» **THE EXERCISE**
Please rewrite every item below, requests included, multiplying each coordinate in the answers by 2.15 and rounding it to the nearest whole number, with halves rounded up. Leave the numbers in the requests as they are, and omit the pictures.

» **RECORD EXTRACTS**
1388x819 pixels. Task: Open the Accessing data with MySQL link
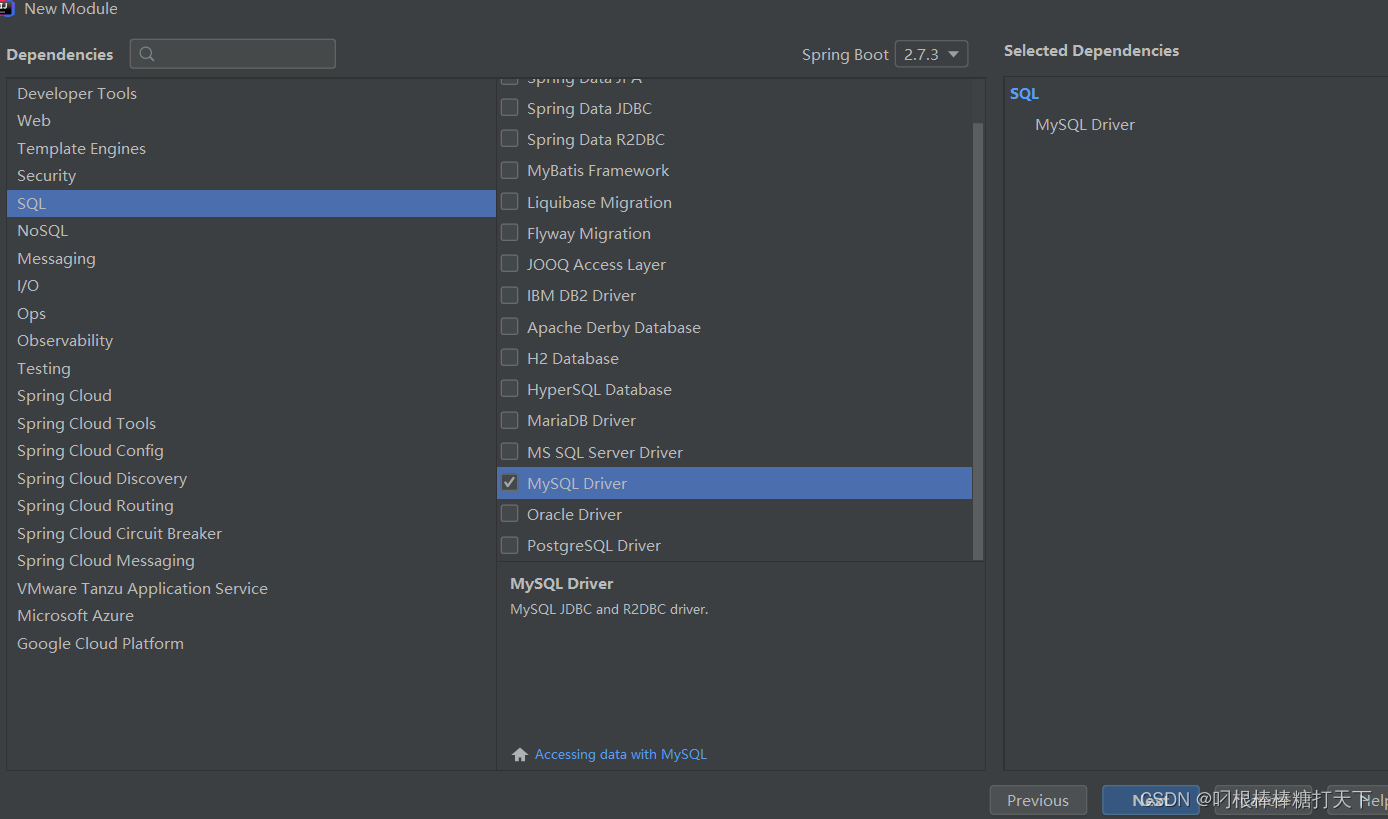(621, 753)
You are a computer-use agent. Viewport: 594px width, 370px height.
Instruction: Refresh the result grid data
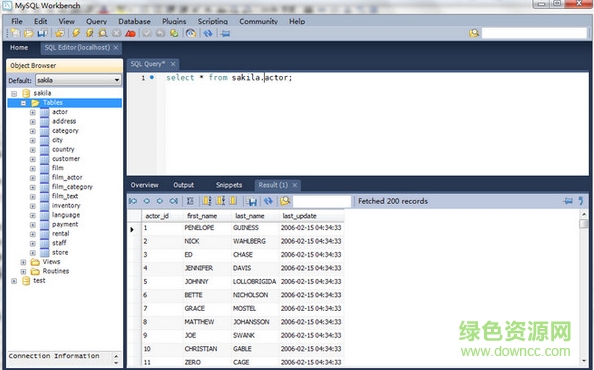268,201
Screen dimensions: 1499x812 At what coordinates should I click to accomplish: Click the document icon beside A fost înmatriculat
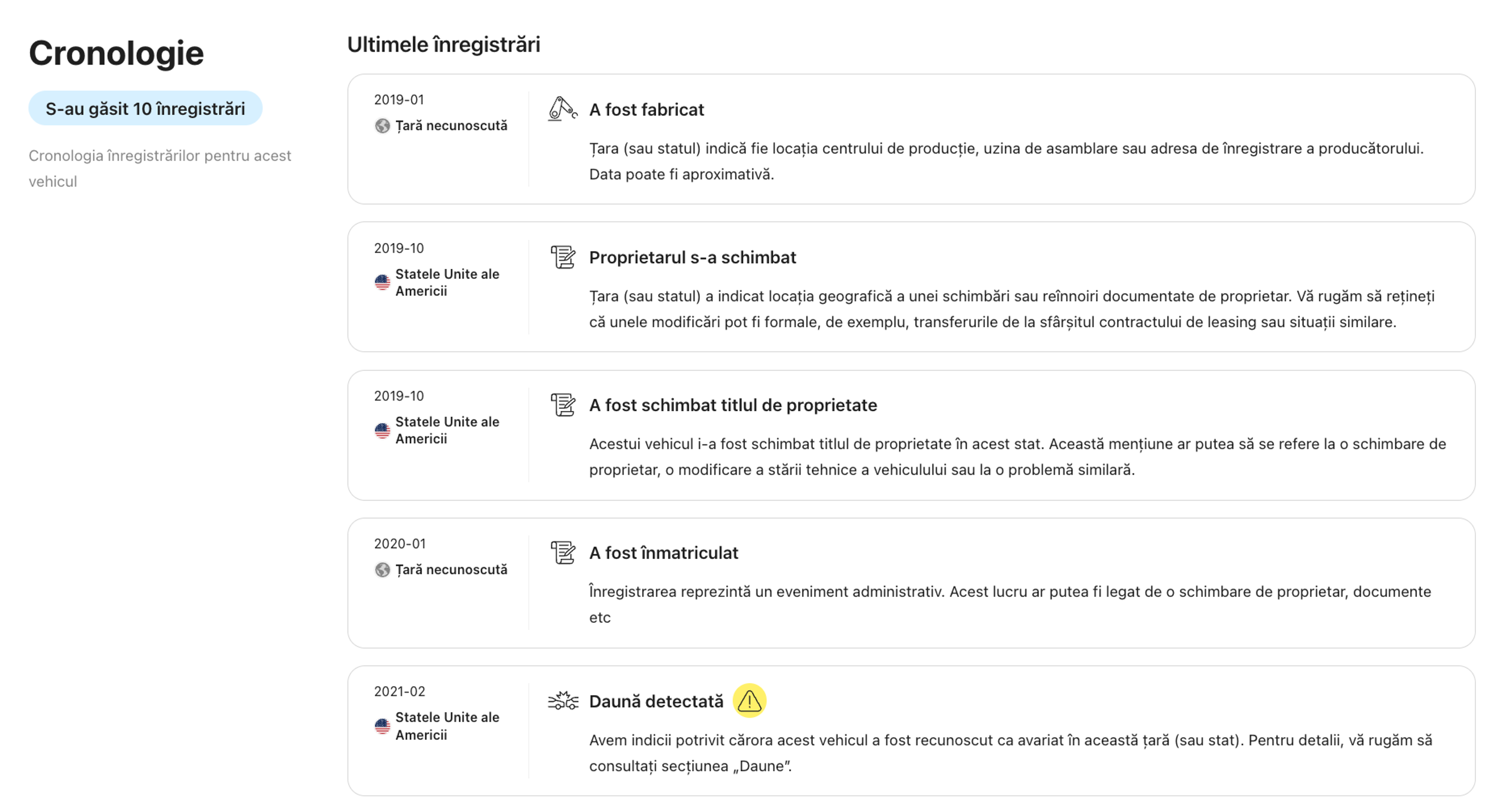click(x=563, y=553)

» **TASK SOLUTION**
1388x819 pixels. Task: Open the Accessing data with MySQL link
(1335, 1619)
You are a computer-use agent. Viewport: 594px width, 370px height.
Instruction: Refresh the result grid data
576,432
Screen dimensions: 1499x812 At what coordinates should I click to accomplish: Click the document icon beside A fost înmatriculat
click(x=1210, y=1189)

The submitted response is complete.